P. Allen Smith’s Garden Home by P. Allen Smith
As Heard on The Daily Gardener Podcast:
P. Allen Smith's Garden Home by P. Allen Smith
This book came out in 2003, and the subtitle is Creating a Garden for Everyday Living.
Well, to me, this book is a garden classic. You get to know a little bit about P. Allen Smith's biography. His family's love of gardens, his experience working in the nursery business - plus all the great relationships he made working in some of England's top gardens. (He could write a book on that alone.) Fascinating stories.
But in all seriousness, this book is so foundational to gardening. It's a great book to give new gardeners. It's also an excellent book for gardeners considering a redesign or feeling like they need to brush up on their skills after a long winter.
This book is dedicated to Allen's twelve garden design principles. He discusses aspects like framing a view, having texture in the garden, rhythm, pattern, and color.

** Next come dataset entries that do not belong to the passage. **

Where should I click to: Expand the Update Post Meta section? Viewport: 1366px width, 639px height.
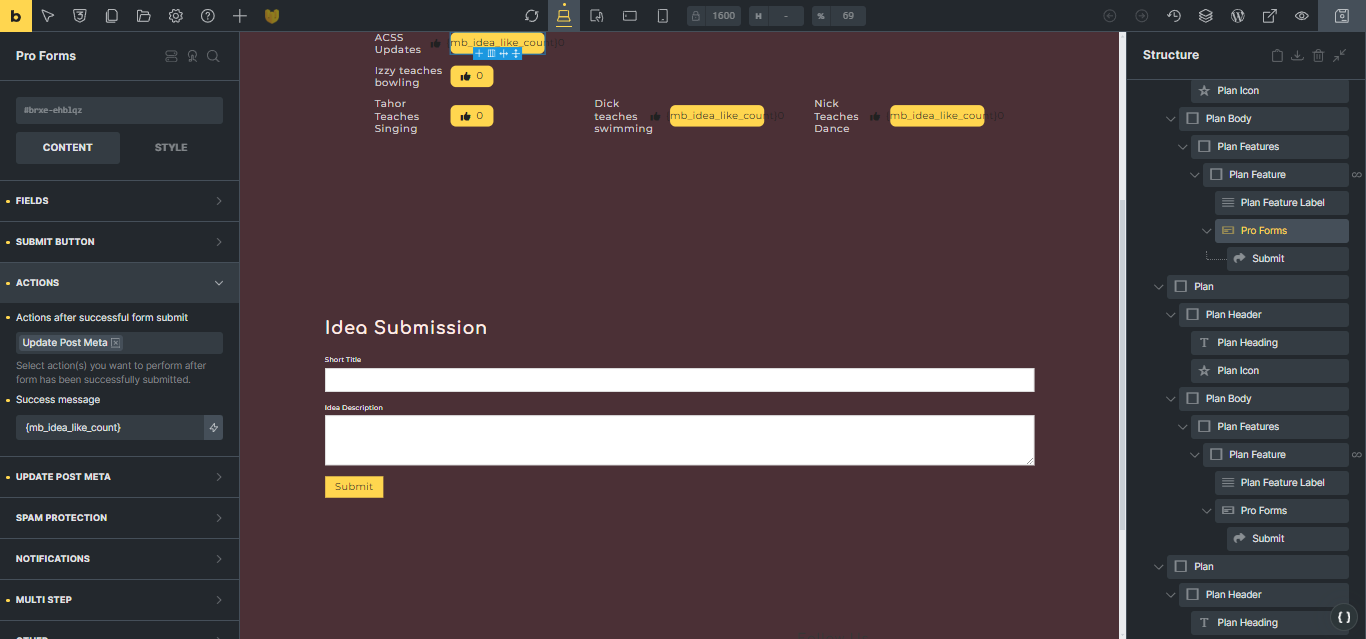pos(119,477)
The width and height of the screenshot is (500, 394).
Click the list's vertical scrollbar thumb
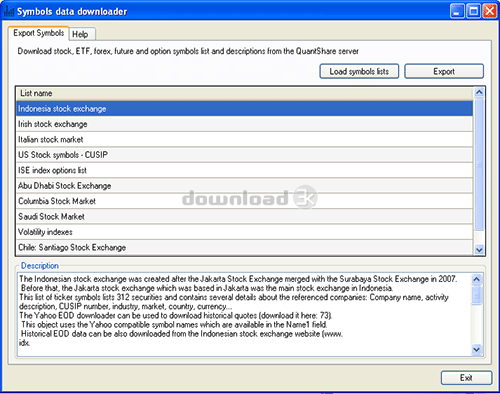pos(479,164)
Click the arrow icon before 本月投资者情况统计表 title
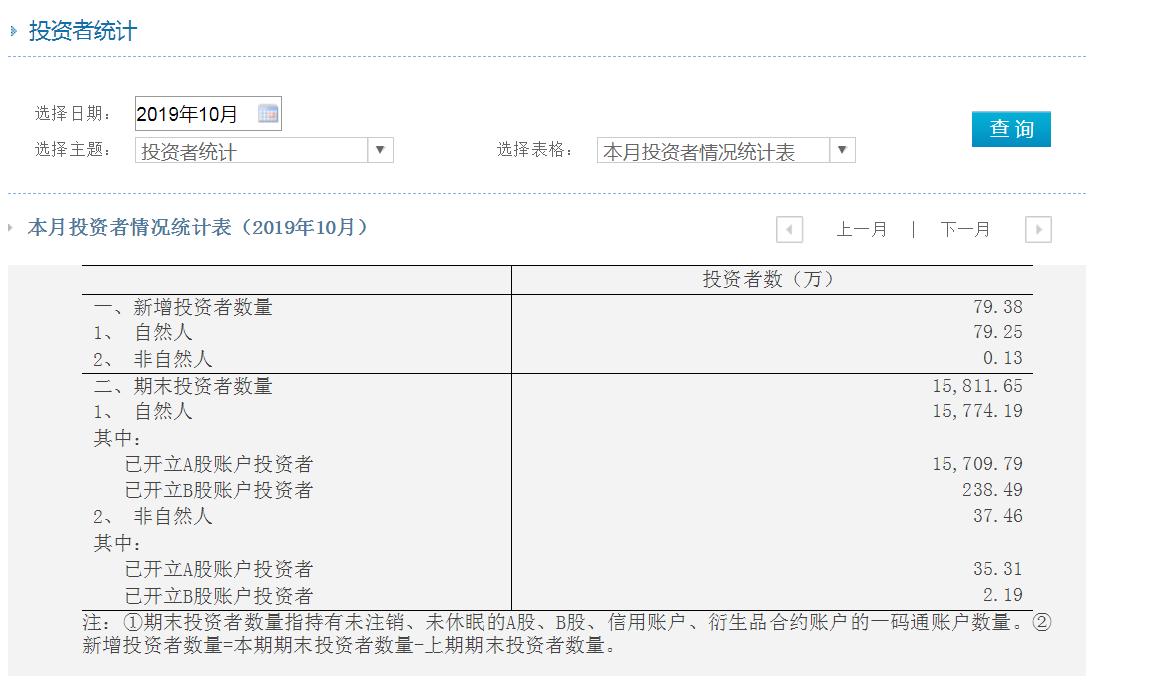This screenshot has height=683, width=1165. pos(12,228)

I thought I'd share this little excerpt from Allen's introduction. Here, he talks about how he created the garden rooms on his own property.
He writes,
I began working out the various outdoor rooms to see how they related to the
house itself. The shape to one another and to the of the house and the lot created a series of rectangular spaces.
I recognized an opportunity to design strong unbroken lines of sight or axes from one garden room into the next. Like an open door, these visual sight lines would allow visitors to stand in one room and see directly into the next.

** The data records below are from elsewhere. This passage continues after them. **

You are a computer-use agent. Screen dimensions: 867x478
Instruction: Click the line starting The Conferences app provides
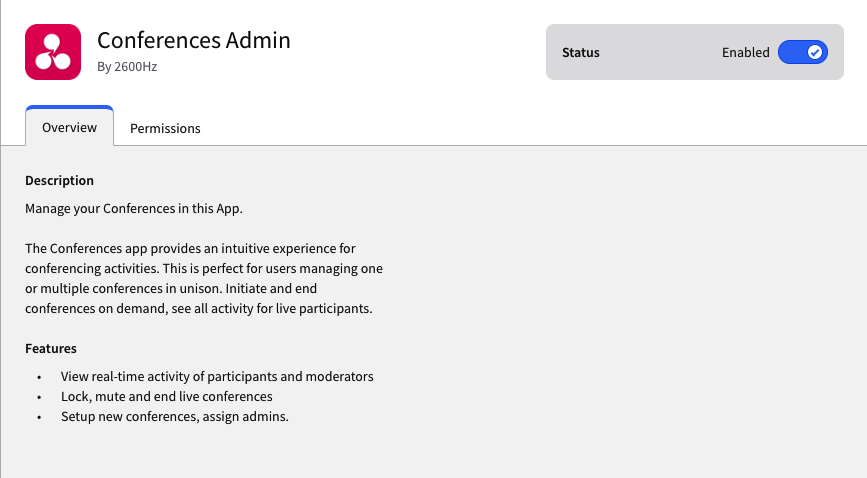click(x=190, y=248)
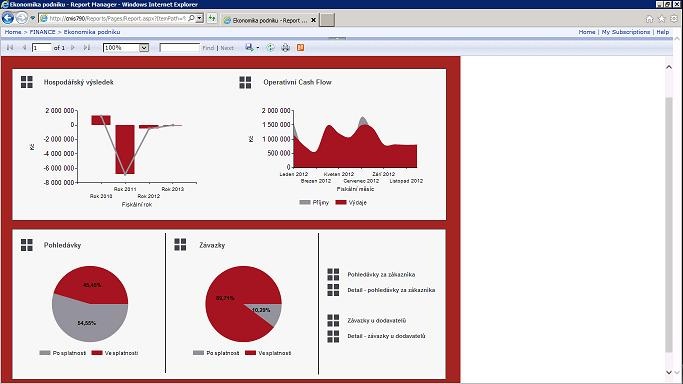Click the red Výdaje legend swatch
This screenshot has height=384, width=683.
tap(341, 202)
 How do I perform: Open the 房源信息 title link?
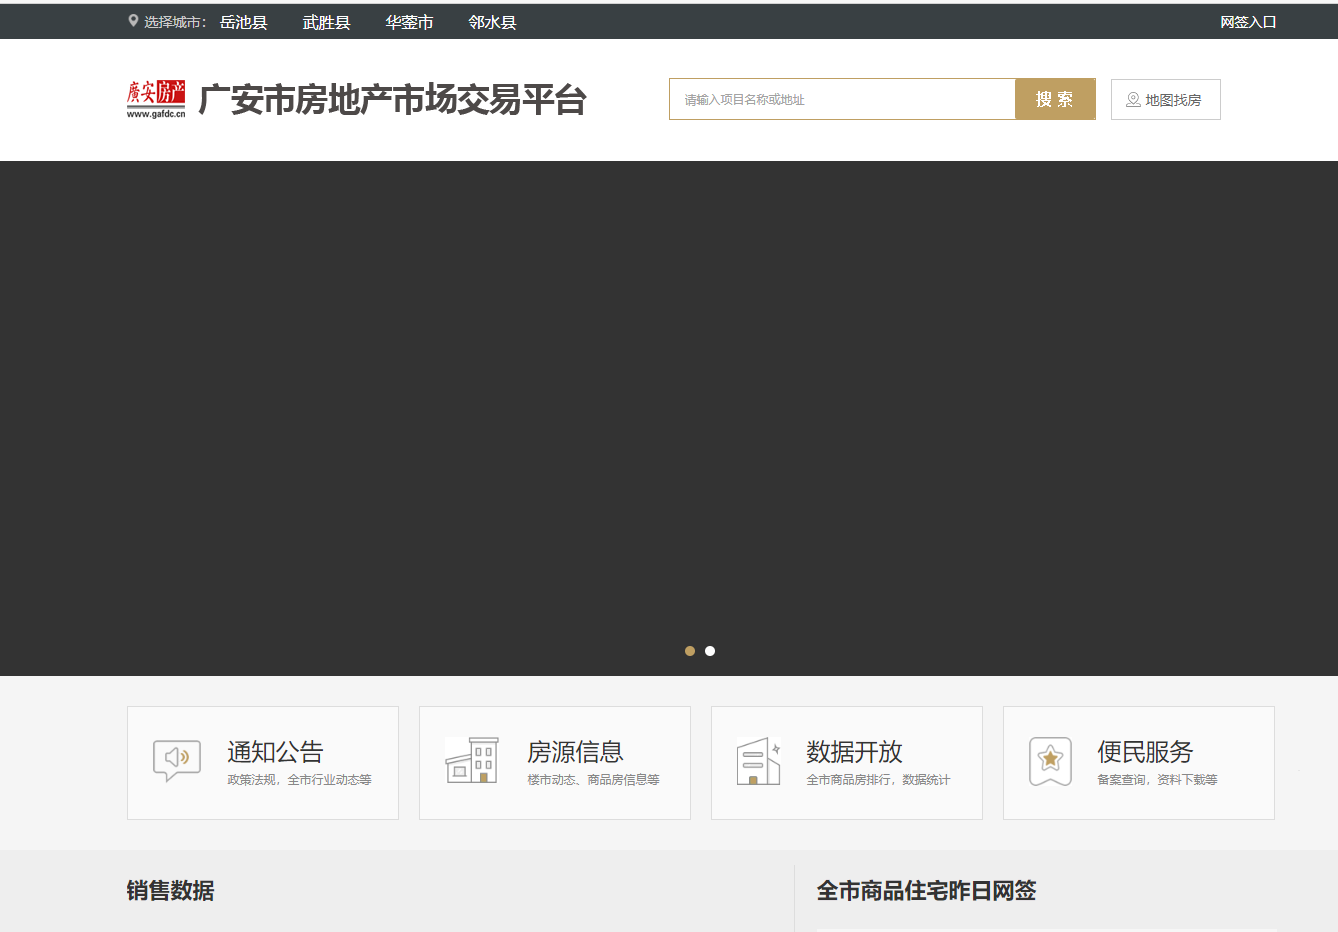(575, 752)
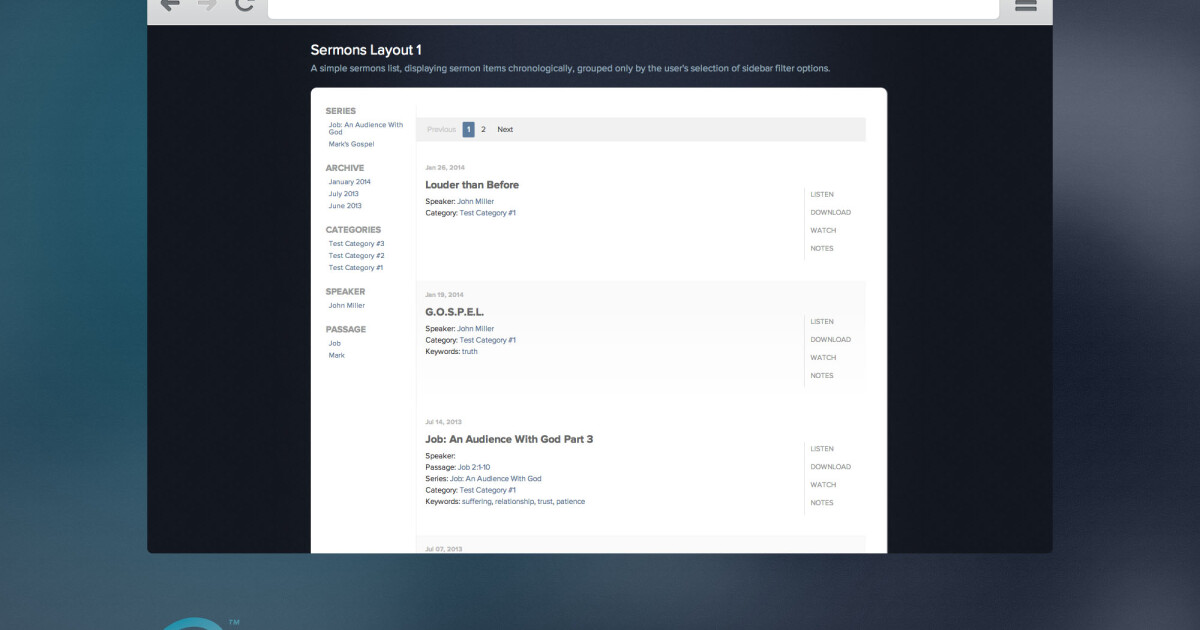Filter sermons by speaker John Miller
The width and height of the screenshot is (1200, 630).
(346, 305)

After positioning these openings through portals or entries further divided the rectangles into nine garden rooms and began to imagine how each space could have its own personality yet remain a part of a cohesive whole.
And then I love what he says next. Because he's talking about paths, and I always feel like paths are so underrated; they're almost an afterthought for so many gardeners. So
Allen says,
As I laid out this plan on paper, I added an entire circuit or path that looped
around the house, connecting one garden room to the next.
From here, I imagined hedges and fences that would serve as "walls" for each room, with arbors and gates as "doorways."
He then goes on to talk about how he created these garden rooms.
In this book, Allen discusses his twelve principles of design and takes you on a tour through each of his garden rooms, which help illustrate each principle. It's a fabulous book. It's a garden basic—and it's so affordable now that it's been on the market so long.
This book is 224 pages of P. Allen Smith's expertise, his twelve principles of garden design, and his fantastic personal garden.
SI HORTUM IN HORTORIA PODCASTA IN BIBLIOTEHCA HABES, NIHIL DEERIT.